>>

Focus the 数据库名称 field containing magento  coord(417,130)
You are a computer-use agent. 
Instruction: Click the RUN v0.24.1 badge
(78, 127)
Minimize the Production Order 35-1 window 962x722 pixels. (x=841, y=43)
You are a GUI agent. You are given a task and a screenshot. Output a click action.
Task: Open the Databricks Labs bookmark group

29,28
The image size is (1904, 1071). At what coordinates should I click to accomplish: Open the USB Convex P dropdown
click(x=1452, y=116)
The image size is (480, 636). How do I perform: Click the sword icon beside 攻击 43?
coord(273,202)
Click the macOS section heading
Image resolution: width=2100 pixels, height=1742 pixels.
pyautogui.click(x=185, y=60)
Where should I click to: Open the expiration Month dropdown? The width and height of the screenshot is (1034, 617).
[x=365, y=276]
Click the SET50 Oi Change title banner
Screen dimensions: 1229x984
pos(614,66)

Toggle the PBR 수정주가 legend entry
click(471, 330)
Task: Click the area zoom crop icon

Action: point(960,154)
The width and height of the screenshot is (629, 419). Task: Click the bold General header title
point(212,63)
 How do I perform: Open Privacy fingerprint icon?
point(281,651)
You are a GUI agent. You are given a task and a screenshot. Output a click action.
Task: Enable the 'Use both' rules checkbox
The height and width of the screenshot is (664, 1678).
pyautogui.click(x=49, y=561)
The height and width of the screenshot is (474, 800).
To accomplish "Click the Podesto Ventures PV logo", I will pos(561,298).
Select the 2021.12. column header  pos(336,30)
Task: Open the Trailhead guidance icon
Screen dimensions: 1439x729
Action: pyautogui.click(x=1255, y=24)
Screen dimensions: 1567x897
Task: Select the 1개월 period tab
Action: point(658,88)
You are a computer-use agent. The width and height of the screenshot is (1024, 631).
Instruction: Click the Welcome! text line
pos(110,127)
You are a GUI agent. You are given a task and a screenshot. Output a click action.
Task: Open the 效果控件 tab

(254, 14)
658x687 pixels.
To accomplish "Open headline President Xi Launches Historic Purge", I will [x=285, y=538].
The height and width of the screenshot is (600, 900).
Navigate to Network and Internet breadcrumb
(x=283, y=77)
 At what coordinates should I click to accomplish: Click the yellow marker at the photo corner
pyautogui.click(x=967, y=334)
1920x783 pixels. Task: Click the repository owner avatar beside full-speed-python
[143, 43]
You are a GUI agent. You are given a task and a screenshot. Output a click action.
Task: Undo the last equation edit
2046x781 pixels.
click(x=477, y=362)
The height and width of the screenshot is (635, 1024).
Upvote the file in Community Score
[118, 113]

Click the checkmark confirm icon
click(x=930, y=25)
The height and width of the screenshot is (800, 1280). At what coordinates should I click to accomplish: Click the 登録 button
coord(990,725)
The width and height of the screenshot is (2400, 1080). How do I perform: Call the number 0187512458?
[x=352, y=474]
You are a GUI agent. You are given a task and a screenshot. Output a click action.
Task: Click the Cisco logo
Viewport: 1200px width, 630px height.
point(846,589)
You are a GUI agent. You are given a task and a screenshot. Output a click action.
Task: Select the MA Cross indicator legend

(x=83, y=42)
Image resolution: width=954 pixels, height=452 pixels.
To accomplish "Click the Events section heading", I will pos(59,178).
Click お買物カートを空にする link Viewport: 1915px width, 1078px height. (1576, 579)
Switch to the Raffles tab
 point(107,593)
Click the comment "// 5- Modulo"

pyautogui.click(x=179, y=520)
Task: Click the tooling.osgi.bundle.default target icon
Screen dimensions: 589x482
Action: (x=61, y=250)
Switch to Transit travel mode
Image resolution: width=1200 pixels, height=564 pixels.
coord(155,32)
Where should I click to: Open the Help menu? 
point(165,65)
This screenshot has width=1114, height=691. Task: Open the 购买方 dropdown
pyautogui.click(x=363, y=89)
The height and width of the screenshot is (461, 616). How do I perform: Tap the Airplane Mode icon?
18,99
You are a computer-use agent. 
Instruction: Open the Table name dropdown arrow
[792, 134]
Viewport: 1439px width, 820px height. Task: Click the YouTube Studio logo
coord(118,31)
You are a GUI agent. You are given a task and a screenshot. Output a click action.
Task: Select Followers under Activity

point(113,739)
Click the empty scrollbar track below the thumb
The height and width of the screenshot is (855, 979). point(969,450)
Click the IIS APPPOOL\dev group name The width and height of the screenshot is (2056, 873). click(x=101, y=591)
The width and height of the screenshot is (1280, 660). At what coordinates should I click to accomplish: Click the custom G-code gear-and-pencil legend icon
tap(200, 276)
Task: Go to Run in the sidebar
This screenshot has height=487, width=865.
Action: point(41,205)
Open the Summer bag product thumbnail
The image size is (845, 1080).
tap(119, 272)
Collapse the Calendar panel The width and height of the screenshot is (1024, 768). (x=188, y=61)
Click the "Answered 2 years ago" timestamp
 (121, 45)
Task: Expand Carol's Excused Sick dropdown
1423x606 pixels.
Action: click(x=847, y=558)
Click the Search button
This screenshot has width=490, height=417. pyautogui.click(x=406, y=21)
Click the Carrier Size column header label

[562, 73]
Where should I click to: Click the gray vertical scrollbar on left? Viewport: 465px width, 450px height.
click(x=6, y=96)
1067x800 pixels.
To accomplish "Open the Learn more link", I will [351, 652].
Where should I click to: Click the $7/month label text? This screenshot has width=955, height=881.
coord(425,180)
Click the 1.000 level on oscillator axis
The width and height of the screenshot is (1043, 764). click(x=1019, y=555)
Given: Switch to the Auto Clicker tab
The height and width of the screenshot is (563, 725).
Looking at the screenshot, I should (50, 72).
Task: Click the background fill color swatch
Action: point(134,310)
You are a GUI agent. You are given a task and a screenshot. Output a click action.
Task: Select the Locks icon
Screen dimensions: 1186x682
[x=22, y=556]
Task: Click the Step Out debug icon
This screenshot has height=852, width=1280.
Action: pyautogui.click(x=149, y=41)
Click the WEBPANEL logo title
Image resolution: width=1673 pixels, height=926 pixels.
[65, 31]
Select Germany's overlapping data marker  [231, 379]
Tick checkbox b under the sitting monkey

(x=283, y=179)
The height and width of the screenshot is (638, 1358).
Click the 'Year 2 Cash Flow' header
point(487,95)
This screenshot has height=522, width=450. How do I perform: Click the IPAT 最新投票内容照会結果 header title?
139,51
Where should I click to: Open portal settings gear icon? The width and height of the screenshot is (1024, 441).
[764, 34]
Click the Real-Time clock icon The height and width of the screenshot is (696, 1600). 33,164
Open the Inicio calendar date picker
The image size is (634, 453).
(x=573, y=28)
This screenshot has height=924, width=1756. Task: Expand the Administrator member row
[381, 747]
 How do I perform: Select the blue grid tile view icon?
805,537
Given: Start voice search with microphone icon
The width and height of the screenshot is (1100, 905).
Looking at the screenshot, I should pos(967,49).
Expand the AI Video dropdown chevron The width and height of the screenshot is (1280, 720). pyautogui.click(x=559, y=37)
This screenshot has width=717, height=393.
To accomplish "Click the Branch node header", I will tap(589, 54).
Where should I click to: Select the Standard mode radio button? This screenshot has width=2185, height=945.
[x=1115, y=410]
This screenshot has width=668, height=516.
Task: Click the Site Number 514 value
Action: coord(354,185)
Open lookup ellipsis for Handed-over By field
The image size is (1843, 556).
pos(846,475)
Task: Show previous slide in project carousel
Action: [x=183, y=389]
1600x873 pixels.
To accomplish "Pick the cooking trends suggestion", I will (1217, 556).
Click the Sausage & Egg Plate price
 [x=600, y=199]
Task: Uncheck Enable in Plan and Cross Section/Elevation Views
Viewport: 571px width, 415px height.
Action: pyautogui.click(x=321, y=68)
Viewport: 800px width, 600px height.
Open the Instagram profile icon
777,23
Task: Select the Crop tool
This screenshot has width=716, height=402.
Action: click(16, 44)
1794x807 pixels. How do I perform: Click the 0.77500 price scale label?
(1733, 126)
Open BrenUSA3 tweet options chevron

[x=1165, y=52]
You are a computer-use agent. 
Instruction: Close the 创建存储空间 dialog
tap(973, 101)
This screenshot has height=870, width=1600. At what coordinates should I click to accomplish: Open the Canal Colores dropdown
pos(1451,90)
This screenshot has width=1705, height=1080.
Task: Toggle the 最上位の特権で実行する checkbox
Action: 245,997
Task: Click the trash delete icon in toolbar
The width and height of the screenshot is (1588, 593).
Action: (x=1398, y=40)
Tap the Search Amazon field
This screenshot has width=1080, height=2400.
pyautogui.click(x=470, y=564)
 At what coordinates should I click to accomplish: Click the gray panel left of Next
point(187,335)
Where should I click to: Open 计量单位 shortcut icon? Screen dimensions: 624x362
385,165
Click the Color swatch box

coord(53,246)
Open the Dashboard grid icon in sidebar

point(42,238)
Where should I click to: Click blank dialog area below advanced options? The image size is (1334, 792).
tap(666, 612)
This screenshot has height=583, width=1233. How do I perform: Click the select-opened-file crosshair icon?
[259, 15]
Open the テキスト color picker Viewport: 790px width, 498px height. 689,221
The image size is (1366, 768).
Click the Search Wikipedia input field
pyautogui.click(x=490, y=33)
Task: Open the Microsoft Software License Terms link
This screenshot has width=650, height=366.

<<

— What you need to do —
If a line of the records above includes the word "heading", count it; state the final number with no other words.

— Output —
2